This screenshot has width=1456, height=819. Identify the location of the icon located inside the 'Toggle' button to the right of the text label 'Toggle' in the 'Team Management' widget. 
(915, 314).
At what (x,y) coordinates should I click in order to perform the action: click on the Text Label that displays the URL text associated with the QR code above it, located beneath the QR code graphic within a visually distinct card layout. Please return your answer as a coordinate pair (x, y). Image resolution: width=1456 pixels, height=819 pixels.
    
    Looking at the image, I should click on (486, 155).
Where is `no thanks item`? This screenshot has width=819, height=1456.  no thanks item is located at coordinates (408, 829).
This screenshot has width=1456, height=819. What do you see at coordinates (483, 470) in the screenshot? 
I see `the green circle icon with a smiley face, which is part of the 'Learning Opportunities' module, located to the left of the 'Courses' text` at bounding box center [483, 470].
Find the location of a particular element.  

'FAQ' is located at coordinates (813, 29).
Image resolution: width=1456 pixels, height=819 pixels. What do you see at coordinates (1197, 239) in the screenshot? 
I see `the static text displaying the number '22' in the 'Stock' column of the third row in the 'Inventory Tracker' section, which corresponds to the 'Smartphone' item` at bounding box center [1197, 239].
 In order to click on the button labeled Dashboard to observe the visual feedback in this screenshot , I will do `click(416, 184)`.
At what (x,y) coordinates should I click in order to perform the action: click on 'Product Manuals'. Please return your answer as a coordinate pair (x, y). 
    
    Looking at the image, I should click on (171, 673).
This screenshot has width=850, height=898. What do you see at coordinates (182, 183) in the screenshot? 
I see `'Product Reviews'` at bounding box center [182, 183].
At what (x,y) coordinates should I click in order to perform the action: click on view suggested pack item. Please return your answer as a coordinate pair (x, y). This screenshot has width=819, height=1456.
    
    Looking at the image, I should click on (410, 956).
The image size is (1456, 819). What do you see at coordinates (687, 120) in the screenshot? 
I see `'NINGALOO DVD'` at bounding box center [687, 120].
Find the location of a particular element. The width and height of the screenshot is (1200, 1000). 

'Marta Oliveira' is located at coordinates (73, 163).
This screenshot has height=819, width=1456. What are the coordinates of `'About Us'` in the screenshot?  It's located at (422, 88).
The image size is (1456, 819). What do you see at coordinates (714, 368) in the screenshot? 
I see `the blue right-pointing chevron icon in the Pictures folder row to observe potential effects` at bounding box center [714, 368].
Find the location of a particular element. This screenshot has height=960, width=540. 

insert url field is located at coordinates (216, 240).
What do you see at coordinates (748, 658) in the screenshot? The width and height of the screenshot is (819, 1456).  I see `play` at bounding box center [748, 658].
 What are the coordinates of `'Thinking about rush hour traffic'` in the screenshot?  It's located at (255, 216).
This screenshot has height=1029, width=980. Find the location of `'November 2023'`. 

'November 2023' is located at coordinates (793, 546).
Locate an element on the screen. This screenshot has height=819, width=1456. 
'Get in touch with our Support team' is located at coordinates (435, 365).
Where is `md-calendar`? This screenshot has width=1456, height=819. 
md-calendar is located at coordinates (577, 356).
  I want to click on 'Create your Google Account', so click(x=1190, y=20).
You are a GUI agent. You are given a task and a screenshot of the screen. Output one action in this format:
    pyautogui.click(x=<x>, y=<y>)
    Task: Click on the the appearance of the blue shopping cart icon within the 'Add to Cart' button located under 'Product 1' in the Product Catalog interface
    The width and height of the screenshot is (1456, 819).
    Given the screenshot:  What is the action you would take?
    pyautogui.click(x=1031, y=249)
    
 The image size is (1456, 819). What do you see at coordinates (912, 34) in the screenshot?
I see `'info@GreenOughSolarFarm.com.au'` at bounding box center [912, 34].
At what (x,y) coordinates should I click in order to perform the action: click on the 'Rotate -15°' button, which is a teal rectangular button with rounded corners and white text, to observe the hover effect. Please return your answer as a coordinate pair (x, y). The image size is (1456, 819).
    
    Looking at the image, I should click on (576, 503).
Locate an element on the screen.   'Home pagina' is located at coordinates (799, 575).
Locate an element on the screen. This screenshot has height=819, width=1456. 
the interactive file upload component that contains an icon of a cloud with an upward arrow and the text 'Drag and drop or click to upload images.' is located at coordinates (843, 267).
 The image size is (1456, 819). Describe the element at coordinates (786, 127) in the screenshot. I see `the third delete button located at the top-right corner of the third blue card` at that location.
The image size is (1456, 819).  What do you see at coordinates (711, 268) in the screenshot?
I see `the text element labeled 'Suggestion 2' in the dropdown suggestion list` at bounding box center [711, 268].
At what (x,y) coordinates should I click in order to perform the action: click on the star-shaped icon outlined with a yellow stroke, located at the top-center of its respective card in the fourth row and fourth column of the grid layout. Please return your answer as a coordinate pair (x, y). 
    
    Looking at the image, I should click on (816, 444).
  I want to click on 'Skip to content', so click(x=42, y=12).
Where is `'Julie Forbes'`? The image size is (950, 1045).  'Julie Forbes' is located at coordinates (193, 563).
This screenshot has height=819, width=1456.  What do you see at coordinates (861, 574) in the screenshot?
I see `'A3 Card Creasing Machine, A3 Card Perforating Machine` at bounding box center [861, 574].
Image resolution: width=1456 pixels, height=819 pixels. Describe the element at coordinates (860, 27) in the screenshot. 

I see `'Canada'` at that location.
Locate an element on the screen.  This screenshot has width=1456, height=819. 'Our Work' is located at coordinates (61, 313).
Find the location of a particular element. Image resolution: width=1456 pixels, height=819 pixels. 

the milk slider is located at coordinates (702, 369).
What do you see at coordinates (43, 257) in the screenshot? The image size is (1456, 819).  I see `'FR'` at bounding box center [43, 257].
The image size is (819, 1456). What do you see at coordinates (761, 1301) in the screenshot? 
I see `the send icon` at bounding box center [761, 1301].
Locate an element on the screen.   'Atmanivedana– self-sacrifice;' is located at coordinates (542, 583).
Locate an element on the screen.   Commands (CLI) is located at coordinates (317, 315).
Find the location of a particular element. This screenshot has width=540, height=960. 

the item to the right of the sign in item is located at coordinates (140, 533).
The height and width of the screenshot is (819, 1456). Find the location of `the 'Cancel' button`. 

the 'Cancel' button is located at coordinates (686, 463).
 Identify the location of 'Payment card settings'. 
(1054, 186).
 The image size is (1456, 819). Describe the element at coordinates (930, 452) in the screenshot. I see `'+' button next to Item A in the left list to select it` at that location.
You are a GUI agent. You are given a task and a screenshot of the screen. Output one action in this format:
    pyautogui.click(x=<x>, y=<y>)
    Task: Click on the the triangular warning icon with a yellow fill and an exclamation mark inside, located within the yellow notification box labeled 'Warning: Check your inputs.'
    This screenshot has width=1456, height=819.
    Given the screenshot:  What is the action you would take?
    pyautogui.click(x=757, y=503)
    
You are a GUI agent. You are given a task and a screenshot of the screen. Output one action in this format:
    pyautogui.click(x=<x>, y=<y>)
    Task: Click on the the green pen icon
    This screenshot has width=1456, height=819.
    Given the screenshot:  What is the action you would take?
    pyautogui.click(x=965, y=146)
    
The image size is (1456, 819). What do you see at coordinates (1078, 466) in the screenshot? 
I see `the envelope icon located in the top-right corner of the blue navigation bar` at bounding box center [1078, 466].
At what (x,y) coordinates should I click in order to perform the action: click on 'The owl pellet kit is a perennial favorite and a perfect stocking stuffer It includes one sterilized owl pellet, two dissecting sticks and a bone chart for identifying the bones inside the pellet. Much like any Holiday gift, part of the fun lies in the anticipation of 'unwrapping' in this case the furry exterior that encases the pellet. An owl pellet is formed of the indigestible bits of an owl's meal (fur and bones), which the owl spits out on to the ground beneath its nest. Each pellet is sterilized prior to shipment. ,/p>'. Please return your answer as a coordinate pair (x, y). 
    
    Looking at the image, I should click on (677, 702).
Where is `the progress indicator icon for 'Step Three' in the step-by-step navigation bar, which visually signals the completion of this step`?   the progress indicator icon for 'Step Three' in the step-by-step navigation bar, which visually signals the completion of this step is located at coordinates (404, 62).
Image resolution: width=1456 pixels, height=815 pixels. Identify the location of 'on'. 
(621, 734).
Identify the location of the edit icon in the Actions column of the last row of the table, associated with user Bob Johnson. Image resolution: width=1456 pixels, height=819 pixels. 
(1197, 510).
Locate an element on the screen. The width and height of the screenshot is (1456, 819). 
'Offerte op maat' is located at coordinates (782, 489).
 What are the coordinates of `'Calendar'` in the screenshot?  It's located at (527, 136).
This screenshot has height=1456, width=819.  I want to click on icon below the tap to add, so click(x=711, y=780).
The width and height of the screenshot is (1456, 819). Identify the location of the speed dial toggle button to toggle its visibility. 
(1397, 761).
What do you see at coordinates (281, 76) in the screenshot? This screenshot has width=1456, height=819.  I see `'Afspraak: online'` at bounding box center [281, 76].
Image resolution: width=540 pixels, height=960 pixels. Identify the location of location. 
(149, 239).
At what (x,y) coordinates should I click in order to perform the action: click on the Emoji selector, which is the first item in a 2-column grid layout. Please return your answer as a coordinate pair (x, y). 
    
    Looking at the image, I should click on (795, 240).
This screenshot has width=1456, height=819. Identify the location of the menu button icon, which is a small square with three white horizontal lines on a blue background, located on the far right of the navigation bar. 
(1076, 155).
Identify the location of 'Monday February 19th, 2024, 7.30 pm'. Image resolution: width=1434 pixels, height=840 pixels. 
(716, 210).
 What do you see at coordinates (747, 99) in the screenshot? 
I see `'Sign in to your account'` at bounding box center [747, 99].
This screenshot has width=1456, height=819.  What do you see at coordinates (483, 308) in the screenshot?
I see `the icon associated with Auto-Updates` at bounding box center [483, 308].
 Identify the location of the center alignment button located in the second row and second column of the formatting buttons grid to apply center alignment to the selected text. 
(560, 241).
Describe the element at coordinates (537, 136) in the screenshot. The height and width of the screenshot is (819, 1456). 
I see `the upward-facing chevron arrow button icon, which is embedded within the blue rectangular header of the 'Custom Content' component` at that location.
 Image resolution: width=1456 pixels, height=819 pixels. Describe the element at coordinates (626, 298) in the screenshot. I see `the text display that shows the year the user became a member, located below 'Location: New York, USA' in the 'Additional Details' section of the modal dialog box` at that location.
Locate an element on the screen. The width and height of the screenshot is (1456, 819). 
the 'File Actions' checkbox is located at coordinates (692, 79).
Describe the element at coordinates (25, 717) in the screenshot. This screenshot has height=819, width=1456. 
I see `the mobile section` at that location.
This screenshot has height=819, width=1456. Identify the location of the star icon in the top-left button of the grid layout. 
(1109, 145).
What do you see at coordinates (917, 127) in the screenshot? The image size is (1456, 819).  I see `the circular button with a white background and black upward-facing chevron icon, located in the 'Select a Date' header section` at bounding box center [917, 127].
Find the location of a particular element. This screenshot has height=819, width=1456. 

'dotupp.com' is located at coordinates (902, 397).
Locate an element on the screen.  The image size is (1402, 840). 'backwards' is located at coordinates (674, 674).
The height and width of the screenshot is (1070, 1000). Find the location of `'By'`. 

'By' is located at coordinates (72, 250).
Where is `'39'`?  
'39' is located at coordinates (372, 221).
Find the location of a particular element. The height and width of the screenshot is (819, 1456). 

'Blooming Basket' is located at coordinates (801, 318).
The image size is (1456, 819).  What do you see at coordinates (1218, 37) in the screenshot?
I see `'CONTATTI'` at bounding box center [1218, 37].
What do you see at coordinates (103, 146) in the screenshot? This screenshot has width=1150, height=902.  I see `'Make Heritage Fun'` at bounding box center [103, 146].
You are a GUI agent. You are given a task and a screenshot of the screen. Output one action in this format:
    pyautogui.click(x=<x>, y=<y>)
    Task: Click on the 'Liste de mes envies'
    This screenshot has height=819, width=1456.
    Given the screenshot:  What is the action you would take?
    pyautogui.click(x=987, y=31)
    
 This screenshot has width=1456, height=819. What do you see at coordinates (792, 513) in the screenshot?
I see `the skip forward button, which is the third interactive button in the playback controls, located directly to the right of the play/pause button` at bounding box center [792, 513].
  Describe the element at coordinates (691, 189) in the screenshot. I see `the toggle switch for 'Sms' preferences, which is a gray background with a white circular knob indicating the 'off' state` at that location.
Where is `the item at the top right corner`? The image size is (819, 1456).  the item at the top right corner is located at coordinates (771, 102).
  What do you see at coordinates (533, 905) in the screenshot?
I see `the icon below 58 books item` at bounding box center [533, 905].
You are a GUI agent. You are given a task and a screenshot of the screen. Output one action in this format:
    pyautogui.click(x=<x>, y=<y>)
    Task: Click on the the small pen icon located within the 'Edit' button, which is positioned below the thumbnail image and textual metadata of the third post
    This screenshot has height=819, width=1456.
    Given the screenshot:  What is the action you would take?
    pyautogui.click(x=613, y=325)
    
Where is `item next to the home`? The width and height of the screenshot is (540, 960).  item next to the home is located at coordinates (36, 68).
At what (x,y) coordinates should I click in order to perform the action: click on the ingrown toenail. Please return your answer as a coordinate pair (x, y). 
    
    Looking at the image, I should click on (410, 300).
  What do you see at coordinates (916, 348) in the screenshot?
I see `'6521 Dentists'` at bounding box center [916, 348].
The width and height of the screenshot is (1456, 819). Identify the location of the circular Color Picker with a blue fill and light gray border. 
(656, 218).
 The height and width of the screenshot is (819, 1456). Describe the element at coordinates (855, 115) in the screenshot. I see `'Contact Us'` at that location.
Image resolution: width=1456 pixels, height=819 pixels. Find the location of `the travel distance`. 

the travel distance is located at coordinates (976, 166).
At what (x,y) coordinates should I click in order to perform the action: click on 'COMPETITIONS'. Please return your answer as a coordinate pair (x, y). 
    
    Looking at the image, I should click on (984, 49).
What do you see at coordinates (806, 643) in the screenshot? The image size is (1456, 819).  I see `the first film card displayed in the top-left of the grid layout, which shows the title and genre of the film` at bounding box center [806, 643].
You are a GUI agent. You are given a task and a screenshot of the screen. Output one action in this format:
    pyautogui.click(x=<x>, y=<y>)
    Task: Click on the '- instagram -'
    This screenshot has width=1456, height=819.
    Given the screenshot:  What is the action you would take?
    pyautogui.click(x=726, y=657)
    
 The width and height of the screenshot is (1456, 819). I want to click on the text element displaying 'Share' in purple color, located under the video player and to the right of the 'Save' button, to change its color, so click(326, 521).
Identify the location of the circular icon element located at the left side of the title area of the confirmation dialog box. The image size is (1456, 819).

____

(Aufgabenstellung):
Gib die Zeilen der obigen Auflistung wortgetreu wieder, beginnend mit der Zeile, die „y). Image resolution: width=1456 pixels, height=819 pixels.“ enthält, und fortlaufend bis einschließlich der Zeile, die „Looking at the image, I should click on (171, 673).“ enthält.

(Korrekte Ausgabe):
At what (x,y) coordinates should I click in order to perform the action: click on the Text Label that displays the URL text associated with the QR code above it, located beneath the QR code graphic within a visually distinct card layout. Please return your answer as a coordinate pair (x, y). Image resolution: width=1456 pixels, height=819 pixels.
    
    Looking at the image, I should click on (486, 155).
Where is `no thanks item`? This screenshot has width=819, height=1456.  no thanks item is located at coordinates (408, 829).
This screenshot has width=1456, height=819. What do you see at coordinates (483, 470) in the screenshot? 
I see `the green circle icon with a smiley face, which is part of the 'Learning Opportunities' module, located to the left of the 'Courses' text` at bounding box center [483, 470].
Find the location of a particular element.  

'FAQ' is located at coordinates (813, 29).
Image resolution: width=1456 pixels, height=819 pixels. What do you see at coordinates (1197, 239) in the screenshot? 
I see `the static text displaying the number '22' in the 'Stock' column of the third row in the 'Inventory Tracker' section, which corresponds to the 'Smartphone' item` at bounding box center [1197, 239].
 In order to click on the button labeled Dashboard to observe the visual feedback in this screenshot , I will do `click(416, 184)`.
At what (x,y) coordinates should I click in order to perform the action: click on 'Product Manuals'. Please return your answer as a coordinate pair (x, y). 
    
    Looking at the image, I should click on (171, 673).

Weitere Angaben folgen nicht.